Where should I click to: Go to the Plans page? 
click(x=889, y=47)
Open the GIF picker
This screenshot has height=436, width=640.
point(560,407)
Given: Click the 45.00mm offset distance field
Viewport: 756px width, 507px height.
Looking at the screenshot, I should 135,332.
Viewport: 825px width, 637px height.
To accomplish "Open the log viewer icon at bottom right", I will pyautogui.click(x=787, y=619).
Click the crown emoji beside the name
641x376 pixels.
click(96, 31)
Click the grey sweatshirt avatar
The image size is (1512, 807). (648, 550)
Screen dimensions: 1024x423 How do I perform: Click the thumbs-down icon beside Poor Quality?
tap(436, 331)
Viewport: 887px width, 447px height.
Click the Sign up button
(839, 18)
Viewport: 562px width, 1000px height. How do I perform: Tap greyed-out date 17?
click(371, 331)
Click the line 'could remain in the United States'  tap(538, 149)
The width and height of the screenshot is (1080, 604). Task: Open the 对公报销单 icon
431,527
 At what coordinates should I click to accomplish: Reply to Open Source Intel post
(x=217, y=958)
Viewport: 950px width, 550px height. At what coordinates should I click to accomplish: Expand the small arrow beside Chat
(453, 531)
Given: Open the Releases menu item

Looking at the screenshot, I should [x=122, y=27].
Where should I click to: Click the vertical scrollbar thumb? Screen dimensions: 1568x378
◇ ◇ ◇ ◇
Task brief:
An exact reproduction of all the entries, complete to the last line, is needed.

Reply to the exercise:
Where should I click to: Go to the Plans page? 
click(x=889, y=47)
Open the GIF picker
This screenshot has height=436, width=640.
point(560,407)
Given: Click the 45.00mm offset distance field
Viewport: 756px width, 507px height.
Looking at the screenshot, I should 135,332.
Viewport: 825px width, 637px height.
To accomplish "Open the log viewer icon at bottom right", I will pyautogui.click(x=787, y=619).
Click the crown emoji beside the name
641x376 pixels.
click(96, 31)
Click the grey sweatshirt avatar
The image size is (1512, 807). (648, 550)
Screen dimensions: 1024x423 How do I perform: Click the thumbs-down icon beside Poor Quality?
tap(436, 331)
Viewport: 887px width, 447px height.
Click the Sign up button
(839, 18)
Viewport: 562px width, 1000px height. How do I perform: Tap greyed-out date 17?
click(371, 331)
Click the line 'could remain in the United States'  tap(538, 149)
The width and height of the screenshot is (1080, 604). Task: Open the 对公报销单 icon
431,527
 At what coordinates should I click to accomplish: Reply to Open Source Intel post
(x=217, y=958)
Viewport: 950px width, 550px height. At what coordinates should I click to accomplish: Expand the small arrow beside Chat
(453, 531)
Given: Open the Releases menu item

Looking at the screenshot, I should [x=122, y=27].
Where should I click to: Click the vertical scrollbar thumb? Screen dimensions: 1568x378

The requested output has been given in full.